When Carlos Zambrano was booed off the field as he was exiting after allowing what would become eight earned runs, it looked like he was taking accountability and was accepting the booing. He appeared to be nodding his head in agreement and pointed to himself as if to say that he knows. In fact, this even caused some fans to change their booing into a cheer: "finally, a player willing to take responsibility".
It turns out, Zambrano was not accepting responsibility. He made his position clear after the game when he lashed out at fans. "I don't accept the fans were booing me," the right-hander said in a post game interview. "They showed me today they just care about them. That's not fair...I pointed to my head because I will remember it. The great moments of my career will come."
If you ask me, those sound like words from someone who doesn't care about the fans...or his team, for that matter.
Perhaps Zambrano should remember where the funds for his $91 million contract are coming from. It comes from each fan who shells out $40 (and in some cases are giving up an entire day) just to watch you guys play. We could just watch the game on television, but we care about you guys so much that we put up with $4 hot dogs and $7 beers to fill the ballpark day after day.
We're not asking for too much.
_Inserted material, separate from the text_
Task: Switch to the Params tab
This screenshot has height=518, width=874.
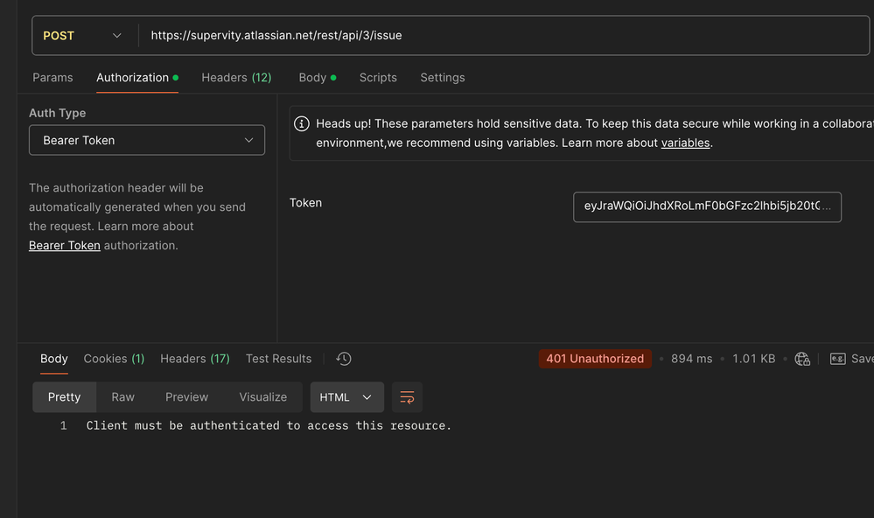Action: point(52,77)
Just that you don't run through stop signs or walk five batters in a game, let alone in two innings. Hell, we don't expect even that from you guys every day; we know that there are rough stretches. We just expect that you guys accept the booing when it comes. Like I said, fans started to console Zambrano by cheering when they thought he was accepting responsibility.
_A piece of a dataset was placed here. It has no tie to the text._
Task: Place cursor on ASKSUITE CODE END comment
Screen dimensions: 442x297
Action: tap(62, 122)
We also expect that you don't lie to us. "I didn't see the stop sign. If I see the stop sign, believe me, I stop," added Zambrano. The only problem is that Carlos clearly did see the stop sign. He almost ran over Mike Quade, who had both hands up in his face, when he was rounding the bag at third.
Derrek Lee, usually a very quiet guy, came to his defense. "I'm not a big fan of booing at home," said the man who hit into two double plays. "Maybe if it's lack of effort, or something like that [it's OK]." Well, Derrek, you'll be glad to know that it is because of a lack of effort. How else do you explain running through stop signs, a lefty specialist (Ohman) throwing four straight fastballs to a lefty (Loney) after two strikes, or a runner (Soto) refusing to run home on a ground ball with the bases loaded? Besides, wasn't Derrek the one that didn't run out a double play ball about a week ago?
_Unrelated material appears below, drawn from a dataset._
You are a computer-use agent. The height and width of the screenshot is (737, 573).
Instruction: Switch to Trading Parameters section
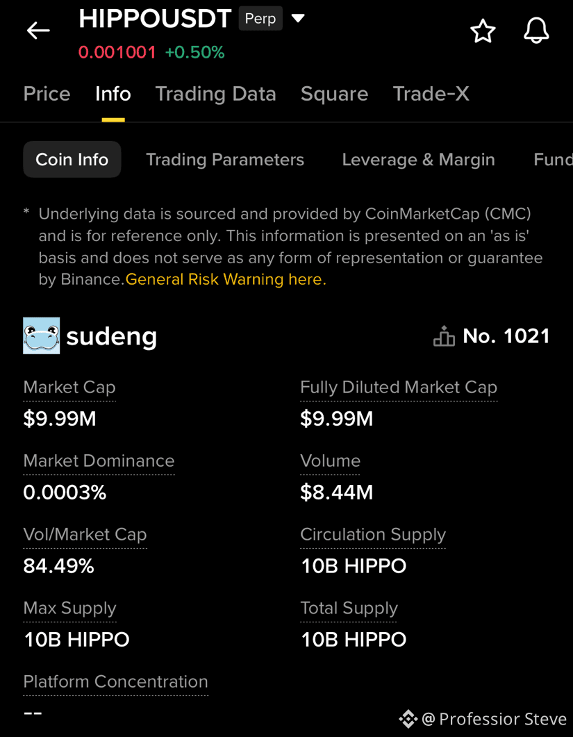point(225,159)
You hear about the blue wall in the police force; officers bending over backwards to hide each other and help them escape accountability. Well, it looks like there's a Cubs blue wall as well. You wonder how much of it is the residual effect from Dusty Baker and how much of it is the money and fame turning the ballplayers into greedy people.
Trachsel looks to right ship: Veteran Steve Trachsel will make his first start since rejoining the Cubs later tonight against Brad Penny. Personally, I want Trachsel in the rotation for good and Marshall in the bullpen. This isn't necessarily because I think that Trachsel is the better pitcher (though I do believe that), it's also because the veteran right-hander has more experience. Besides, we can still get use out of Marshall from the bullpen; he's pitched in the bullpen before. Moving Trachsel to the bullpen is out of the question.